C'est l'histoire d'un gosse du Sud, né à Mallemort, dans les Bouches-du-Rhône. Un gosse lumineux qui très vite aime « les chiffons » et taille même – dans une nappe – une robe pour sa mère. C'est l'histoire d'un adolescent qui se fait chambrer cruellement à l'école parce qu'il est trop féminin, et vraisemblablement « préférera » les hommes. C'est l'histoire de sa mère qui lui dit que cette différence est sa force. Le jeune homme monte à Paris et y crée, sans avoir un sou vaillant, sa maison de mode. Quelques années plus tard, il connaît la gloire, il véhicule l'idée de douceur. Il a un mari et deux enfants.

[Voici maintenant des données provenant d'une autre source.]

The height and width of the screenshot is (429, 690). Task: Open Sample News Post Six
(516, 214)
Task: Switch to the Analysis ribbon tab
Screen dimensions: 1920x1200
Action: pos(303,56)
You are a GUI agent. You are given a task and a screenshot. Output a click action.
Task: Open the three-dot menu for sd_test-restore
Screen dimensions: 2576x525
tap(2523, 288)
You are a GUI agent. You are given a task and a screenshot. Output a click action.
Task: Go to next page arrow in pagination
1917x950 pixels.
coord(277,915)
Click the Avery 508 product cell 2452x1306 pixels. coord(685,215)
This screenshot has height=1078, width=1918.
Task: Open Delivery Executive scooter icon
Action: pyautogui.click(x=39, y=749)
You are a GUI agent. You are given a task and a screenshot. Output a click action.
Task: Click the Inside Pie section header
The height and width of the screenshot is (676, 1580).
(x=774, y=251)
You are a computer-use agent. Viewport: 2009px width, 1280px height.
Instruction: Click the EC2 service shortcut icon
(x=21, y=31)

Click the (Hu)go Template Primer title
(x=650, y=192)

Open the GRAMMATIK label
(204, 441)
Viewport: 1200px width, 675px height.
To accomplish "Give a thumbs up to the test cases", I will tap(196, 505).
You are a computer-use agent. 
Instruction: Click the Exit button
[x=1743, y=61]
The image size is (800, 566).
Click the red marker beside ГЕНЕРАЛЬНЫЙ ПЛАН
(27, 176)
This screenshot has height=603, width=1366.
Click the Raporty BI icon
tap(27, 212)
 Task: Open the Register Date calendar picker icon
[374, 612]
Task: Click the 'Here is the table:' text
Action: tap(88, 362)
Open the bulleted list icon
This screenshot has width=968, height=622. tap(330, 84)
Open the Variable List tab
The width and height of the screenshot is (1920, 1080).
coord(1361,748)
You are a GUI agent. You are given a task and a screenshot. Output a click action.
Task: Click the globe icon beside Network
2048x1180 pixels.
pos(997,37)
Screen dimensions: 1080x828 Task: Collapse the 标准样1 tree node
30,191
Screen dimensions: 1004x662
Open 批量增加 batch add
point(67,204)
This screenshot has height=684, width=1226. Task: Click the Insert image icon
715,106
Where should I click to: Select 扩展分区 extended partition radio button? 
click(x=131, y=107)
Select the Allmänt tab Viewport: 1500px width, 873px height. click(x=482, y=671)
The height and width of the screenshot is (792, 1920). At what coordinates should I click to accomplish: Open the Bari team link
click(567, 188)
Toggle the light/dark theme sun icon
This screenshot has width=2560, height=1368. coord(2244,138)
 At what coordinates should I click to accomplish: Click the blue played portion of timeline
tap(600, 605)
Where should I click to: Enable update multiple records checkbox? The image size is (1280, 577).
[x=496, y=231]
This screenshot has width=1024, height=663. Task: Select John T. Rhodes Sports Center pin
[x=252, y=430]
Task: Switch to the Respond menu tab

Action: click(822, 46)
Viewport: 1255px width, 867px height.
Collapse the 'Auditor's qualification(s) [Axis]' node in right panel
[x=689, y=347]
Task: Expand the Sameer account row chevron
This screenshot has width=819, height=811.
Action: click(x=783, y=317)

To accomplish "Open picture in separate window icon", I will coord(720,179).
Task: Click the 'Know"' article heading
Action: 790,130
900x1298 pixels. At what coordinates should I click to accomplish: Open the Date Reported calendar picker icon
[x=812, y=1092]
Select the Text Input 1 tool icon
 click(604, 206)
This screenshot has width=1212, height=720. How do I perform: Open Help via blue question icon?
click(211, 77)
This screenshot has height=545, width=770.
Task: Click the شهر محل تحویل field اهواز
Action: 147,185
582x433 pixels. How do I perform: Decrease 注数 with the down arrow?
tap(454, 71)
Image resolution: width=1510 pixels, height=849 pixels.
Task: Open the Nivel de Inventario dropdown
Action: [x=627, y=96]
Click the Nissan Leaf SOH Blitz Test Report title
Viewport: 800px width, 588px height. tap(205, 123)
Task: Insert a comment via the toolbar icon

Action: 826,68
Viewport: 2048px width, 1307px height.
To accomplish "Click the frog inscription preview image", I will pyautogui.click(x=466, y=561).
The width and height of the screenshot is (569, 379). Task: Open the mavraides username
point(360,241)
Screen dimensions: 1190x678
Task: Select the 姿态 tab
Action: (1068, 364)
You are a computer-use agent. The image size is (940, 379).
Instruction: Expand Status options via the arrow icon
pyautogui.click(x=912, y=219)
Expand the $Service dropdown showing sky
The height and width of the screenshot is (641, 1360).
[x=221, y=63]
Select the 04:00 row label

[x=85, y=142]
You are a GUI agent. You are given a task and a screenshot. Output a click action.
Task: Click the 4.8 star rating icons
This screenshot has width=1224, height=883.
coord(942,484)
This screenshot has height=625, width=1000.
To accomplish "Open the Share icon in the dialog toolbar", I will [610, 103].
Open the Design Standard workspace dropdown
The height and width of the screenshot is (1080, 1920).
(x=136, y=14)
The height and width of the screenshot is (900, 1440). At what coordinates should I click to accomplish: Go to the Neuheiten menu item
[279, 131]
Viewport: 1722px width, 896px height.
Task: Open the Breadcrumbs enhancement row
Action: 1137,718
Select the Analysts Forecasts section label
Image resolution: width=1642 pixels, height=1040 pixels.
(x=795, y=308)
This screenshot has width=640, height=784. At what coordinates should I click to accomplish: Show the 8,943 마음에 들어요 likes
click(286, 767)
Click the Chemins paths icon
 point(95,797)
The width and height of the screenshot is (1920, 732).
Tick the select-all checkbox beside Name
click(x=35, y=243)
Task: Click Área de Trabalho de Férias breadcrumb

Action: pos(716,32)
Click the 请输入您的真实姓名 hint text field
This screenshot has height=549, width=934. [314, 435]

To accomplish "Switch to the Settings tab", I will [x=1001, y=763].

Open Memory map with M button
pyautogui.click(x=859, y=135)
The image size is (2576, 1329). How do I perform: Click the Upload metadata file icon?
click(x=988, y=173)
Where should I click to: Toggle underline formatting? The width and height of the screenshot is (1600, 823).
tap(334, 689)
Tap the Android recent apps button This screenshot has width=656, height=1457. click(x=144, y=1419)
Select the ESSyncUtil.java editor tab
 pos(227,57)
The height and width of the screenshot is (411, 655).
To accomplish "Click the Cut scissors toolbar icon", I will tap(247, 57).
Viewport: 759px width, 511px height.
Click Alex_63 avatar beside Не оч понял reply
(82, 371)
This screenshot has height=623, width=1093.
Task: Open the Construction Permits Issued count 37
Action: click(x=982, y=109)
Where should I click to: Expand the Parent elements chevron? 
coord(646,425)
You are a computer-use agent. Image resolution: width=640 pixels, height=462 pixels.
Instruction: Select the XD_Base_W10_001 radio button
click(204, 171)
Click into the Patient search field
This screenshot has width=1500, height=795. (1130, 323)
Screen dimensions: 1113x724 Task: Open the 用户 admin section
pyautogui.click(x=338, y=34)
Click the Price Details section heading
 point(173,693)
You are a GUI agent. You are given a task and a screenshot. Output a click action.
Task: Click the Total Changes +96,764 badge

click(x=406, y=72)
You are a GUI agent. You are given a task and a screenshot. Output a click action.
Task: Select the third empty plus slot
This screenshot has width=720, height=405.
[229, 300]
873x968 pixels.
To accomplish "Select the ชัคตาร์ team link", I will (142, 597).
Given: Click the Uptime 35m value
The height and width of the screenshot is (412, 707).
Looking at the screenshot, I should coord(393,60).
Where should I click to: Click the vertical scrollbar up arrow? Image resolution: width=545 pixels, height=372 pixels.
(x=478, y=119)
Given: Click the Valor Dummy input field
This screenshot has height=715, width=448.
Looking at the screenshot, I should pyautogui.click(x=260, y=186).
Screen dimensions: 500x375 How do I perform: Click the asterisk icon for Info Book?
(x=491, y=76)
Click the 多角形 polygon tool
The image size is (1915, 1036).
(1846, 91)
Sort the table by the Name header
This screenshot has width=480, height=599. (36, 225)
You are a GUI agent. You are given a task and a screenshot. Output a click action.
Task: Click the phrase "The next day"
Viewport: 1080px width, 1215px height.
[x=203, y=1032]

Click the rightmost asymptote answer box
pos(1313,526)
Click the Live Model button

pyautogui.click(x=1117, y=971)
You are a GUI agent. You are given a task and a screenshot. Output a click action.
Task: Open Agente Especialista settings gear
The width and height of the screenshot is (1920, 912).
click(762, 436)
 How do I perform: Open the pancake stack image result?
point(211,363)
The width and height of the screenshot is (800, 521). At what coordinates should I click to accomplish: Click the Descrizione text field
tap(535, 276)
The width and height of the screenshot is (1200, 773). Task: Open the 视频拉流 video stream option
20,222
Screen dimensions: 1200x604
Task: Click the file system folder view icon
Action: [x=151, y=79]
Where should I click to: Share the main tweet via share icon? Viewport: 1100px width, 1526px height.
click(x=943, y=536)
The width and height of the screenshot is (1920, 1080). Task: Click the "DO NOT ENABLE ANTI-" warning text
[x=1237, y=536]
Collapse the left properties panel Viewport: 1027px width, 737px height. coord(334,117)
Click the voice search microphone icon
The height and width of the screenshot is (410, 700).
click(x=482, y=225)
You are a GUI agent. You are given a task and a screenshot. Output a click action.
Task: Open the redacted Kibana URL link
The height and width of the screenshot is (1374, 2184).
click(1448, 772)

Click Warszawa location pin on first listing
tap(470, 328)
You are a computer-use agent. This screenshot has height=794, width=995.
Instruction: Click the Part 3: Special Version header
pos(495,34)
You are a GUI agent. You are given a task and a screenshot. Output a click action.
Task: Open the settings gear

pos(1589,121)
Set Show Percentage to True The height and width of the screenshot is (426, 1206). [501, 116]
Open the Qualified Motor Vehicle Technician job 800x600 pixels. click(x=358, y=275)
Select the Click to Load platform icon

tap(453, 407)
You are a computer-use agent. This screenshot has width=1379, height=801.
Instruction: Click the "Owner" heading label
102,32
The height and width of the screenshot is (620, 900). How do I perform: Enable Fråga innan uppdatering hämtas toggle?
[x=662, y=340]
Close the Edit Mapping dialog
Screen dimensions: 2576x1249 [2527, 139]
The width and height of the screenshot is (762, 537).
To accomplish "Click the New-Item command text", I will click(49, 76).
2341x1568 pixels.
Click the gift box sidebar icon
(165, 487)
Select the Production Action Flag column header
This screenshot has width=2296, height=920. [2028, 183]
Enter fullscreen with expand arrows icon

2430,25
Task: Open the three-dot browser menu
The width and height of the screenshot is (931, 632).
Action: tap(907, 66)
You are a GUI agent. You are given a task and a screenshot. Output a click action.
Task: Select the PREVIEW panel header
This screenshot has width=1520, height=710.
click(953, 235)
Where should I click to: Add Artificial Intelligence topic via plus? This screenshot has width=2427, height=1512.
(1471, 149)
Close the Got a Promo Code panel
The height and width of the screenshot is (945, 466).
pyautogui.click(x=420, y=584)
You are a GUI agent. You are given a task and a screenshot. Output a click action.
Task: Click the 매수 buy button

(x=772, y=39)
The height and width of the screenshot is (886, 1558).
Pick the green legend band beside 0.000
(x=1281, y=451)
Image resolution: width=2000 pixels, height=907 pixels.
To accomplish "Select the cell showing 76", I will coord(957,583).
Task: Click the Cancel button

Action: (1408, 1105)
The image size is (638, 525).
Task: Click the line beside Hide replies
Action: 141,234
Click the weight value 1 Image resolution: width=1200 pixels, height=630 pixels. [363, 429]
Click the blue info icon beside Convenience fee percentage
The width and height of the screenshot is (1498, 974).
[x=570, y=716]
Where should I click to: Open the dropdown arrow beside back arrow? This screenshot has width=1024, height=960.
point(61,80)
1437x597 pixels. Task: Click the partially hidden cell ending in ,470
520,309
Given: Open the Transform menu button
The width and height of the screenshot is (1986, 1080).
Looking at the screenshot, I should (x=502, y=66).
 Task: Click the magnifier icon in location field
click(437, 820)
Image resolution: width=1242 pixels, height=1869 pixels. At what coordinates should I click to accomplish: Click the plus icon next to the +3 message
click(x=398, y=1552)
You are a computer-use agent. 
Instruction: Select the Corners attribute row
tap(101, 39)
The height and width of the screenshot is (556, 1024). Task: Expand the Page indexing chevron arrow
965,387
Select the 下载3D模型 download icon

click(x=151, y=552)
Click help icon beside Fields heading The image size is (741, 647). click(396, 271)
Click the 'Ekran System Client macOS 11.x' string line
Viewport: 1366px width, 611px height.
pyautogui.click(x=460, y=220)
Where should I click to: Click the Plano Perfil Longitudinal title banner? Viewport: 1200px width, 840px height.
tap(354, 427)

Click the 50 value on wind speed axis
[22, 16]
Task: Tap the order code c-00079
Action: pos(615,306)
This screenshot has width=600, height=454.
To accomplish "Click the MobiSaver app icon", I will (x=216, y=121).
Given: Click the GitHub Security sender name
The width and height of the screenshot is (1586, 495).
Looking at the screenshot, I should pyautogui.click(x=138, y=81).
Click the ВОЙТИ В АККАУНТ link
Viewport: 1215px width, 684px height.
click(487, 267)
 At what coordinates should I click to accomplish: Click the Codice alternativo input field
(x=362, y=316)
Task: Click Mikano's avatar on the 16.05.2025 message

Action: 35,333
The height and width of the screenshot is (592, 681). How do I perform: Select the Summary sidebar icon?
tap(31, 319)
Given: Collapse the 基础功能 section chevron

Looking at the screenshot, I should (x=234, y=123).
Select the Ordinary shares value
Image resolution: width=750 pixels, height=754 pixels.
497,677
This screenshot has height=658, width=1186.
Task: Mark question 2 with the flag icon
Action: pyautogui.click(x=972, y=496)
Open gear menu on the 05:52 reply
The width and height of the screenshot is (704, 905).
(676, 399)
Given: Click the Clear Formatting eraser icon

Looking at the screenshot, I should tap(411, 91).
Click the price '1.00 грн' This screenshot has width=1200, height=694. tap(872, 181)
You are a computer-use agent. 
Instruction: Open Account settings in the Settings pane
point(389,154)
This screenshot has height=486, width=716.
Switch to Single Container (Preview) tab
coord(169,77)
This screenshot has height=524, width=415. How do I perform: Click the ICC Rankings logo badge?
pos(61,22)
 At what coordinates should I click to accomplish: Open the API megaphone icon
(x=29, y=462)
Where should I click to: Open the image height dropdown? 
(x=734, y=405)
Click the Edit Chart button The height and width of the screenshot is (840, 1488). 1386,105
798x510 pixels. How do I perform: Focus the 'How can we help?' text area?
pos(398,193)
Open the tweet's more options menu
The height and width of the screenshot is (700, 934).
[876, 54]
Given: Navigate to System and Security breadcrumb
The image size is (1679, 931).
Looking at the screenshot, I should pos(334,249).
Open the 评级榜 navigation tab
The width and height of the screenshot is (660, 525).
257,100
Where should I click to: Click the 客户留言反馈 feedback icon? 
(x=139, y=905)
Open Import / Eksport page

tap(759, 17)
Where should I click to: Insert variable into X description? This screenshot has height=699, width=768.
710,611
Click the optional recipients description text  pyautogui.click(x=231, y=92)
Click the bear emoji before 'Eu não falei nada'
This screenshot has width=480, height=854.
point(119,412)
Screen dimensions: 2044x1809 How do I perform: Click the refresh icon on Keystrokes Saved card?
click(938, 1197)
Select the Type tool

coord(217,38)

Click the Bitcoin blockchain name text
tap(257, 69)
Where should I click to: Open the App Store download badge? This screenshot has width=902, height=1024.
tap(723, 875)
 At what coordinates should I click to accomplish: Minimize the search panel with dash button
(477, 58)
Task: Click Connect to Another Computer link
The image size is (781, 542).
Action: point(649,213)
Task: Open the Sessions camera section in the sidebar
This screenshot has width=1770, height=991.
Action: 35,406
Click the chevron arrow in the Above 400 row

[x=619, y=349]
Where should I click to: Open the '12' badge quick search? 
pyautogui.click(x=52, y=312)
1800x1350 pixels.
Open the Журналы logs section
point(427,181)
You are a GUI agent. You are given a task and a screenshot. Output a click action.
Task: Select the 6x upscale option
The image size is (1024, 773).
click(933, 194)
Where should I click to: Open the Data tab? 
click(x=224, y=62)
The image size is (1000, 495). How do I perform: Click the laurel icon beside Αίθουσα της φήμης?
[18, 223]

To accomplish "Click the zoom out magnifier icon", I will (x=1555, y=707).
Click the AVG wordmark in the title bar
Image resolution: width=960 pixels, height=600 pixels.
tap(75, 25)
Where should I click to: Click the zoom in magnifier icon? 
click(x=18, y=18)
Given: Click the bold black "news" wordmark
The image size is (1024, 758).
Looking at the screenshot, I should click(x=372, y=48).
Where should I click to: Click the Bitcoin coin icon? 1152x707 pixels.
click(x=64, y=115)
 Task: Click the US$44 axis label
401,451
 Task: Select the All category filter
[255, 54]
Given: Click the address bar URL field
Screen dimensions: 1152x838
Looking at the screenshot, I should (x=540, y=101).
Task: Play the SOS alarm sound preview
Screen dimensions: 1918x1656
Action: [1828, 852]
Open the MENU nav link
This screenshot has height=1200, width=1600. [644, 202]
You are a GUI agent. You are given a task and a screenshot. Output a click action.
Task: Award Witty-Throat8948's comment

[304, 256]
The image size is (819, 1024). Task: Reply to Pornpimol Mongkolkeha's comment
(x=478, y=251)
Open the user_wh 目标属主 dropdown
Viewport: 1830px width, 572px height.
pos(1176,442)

C'est donc l'histoire de Simon Porte Jacquemus. Or, maintenant, de l'autre côté, c'est l'histoire du football. C'est l'histoire d'un sport d'hommes qui n'expriment pas vraiment leur éventuelle féminité. L'histoire d'un sport dans lequel il faut attendre 1990 pour qu'un joueur – Justin Fashanu – ose faire son coming out. Aujourd'hui, la mode de Jacquemus, avec ses coupes fluides, ses couleurs pastel et sa sensualité assumée, vient bouscler les codes traditionnels du football. Les maillots imaginés pour l'équipe de France mêlent élégance et performance, prouvant que le sport peut aussi être un terrain d'expression personnelle et de diversité. Cette alliance inattendue entre le créateur provençal et le ballon rond symbolise une ouverture des mentalités, où la mode n'est plus un simple accessoire mais un vecteur de changement social.